/---
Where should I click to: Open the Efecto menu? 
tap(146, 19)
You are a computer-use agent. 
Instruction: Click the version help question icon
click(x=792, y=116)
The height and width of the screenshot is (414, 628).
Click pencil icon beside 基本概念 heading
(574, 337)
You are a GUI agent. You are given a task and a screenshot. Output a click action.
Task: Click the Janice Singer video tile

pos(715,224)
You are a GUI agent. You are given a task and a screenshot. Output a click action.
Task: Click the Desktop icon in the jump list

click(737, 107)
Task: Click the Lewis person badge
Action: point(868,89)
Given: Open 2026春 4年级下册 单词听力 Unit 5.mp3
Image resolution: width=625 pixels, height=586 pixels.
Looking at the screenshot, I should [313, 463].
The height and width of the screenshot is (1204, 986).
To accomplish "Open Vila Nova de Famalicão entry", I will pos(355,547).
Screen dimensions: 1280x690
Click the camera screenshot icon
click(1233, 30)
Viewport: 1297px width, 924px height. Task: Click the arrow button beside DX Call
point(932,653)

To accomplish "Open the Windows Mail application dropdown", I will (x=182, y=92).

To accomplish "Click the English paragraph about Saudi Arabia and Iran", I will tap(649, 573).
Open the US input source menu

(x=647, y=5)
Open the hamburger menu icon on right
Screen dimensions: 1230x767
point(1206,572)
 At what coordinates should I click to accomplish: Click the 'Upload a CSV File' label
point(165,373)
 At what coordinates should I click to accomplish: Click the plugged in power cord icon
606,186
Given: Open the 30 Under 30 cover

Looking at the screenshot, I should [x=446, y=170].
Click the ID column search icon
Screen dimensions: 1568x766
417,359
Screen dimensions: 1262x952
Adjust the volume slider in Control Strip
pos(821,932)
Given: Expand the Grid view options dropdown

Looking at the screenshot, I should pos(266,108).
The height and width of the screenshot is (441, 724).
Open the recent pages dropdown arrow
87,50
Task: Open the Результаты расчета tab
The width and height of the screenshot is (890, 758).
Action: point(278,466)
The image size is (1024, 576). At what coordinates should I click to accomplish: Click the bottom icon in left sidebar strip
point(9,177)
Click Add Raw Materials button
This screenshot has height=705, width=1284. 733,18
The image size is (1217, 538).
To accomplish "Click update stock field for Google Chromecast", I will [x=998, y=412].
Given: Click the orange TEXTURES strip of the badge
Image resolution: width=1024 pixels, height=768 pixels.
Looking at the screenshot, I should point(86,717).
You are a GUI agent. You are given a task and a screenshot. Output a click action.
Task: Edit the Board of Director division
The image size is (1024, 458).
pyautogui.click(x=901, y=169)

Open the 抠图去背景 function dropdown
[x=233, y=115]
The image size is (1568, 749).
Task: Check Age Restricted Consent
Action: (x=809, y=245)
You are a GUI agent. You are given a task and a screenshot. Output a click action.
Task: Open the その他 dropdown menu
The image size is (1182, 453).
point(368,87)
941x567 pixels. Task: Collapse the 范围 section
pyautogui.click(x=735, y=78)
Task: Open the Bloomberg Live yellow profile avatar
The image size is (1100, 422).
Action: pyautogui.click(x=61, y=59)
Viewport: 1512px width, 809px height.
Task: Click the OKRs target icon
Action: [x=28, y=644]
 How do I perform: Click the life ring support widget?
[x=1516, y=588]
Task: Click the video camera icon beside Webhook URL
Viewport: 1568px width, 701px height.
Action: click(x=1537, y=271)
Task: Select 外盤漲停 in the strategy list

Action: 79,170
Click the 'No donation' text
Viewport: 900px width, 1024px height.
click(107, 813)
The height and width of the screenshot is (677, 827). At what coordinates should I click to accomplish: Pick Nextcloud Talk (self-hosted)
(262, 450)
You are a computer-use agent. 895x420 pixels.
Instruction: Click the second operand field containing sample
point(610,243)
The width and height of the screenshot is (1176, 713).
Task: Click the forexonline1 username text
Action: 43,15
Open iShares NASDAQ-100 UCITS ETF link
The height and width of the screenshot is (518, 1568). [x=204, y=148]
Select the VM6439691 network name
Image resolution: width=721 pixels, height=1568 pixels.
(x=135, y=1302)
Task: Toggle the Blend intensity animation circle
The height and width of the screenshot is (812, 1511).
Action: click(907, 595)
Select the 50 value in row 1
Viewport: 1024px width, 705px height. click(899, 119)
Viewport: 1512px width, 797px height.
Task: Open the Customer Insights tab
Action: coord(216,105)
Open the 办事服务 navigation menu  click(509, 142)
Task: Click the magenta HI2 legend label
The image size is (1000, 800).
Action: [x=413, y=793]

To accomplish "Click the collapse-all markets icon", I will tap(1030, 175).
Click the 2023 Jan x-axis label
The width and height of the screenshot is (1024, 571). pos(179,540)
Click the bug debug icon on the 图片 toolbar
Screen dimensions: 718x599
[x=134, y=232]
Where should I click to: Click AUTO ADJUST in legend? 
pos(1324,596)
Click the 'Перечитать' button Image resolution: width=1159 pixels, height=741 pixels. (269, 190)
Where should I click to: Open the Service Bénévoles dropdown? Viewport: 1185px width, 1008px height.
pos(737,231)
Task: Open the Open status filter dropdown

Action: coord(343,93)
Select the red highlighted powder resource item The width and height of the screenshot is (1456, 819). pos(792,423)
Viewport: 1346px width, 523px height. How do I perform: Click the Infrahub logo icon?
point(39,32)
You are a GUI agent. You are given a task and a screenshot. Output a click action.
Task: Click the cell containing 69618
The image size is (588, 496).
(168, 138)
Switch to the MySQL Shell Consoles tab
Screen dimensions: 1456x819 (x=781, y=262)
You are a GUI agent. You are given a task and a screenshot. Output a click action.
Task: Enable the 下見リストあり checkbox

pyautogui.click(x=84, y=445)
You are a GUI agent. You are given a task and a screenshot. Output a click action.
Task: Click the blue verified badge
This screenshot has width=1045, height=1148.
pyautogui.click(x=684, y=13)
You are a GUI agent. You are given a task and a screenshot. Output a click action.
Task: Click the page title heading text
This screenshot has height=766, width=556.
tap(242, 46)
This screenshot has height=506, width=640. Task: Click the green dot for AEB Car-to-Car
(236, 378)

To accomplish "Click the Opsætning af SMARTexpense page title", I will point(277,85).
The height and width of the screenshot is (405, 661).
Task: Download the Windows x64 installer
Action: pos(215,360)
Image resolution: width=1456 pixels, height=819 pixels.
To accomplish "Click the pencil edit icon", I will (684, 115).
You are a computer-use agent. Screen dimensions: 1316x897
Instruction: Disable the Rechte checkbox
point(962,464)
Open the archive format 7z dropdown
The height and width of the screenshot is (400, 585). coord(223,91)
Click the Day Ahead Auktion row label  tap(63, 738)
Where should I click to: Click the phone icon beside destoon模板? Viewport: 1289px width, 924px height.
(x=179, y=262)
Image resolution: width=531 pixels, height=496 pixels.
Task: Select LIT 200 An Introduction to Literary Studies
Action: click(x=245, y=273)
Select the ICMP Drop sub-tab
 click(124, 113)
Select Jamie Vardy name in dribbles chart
\---
• Given request
Edit the data between the lines holding "CSV File' label" and "Looking at the screenshot, I should pos(266,108).", inclusive, changing "coordinates" to "spot" and leaving everything else unchanged.

• Reply
 At what spot should I click to accomplish: Click the 'Upload a CSV File' label
point(165,373)
 At what spot should I click to accomplish: Click the plugged in power cord icon
606,186
Given: Open the 30 Under 30 cover

Looking at the screenshot, I should [x=446, y=170].
Click the ID column search icon
Screen dimensions: 1568x766
417,359
Screen dimensions: 1262x952
Adjust the volume slider in Control Strip
pos(821,932)
Given: Expand the Grid view options dropdown

Looking at the screenshot, I should pos(266,108).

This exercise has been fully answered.